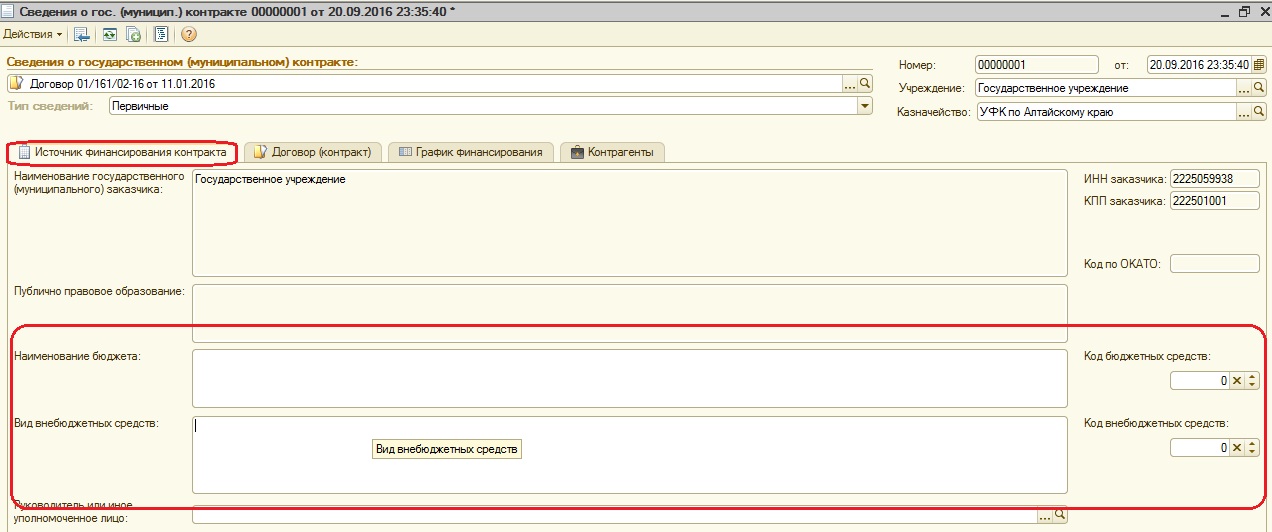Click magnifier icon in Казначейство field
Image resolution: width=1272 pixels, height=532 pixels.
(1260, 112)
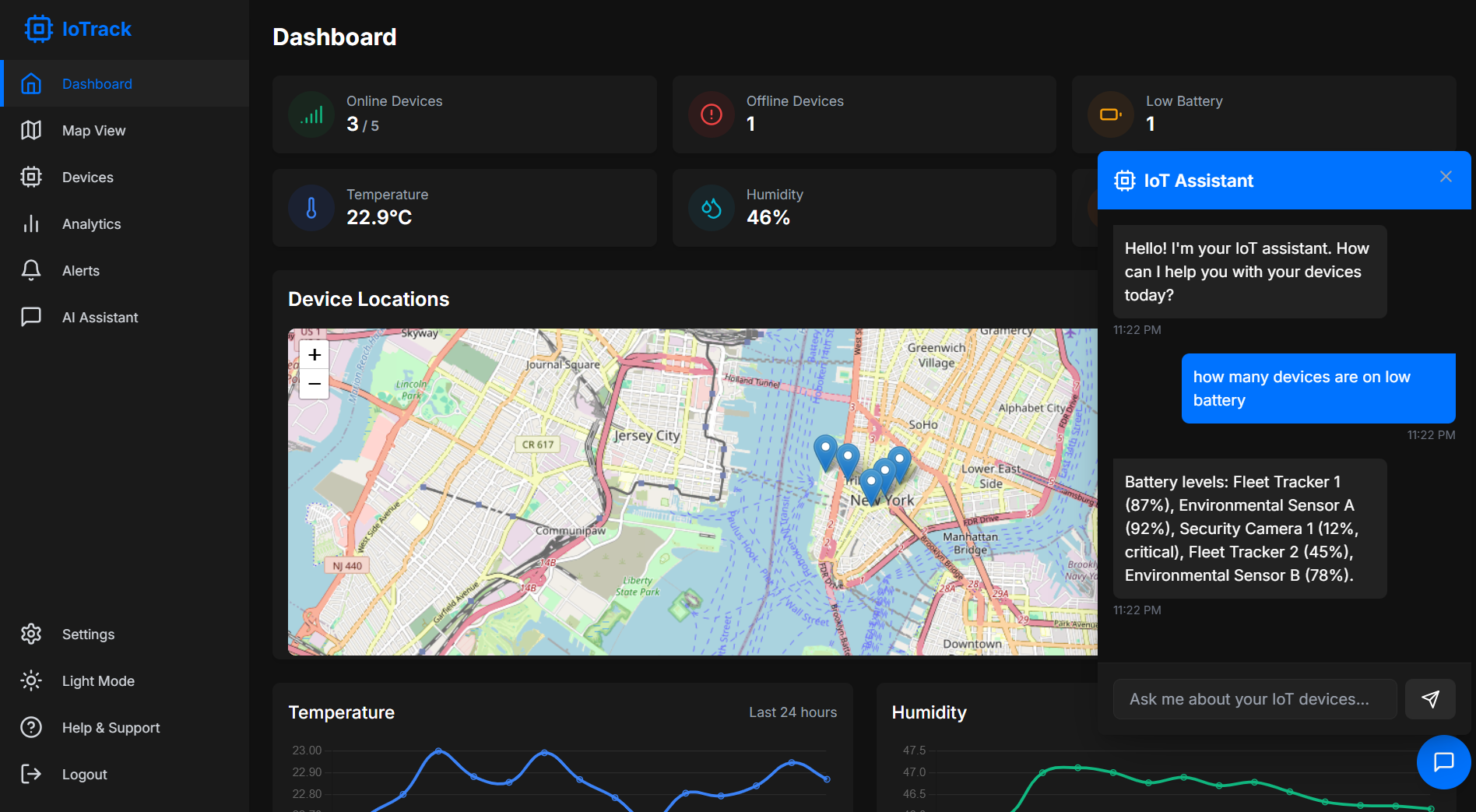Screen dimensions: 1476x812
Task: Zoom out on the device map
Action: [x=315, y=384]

⁂

--- Exercise instructions ---
Reproduce every one of the entries above verbatim, leaving the pictures out of your copy.

--- Expected answer ---
Click magnifier icon in Казначейство field
Image resolution: width=1272 pixels, height=532 pixels.
(1260, 112)
Screen dimensions: 1476x812
Task: Zoom out on the device map
Action: [x=315, y=384]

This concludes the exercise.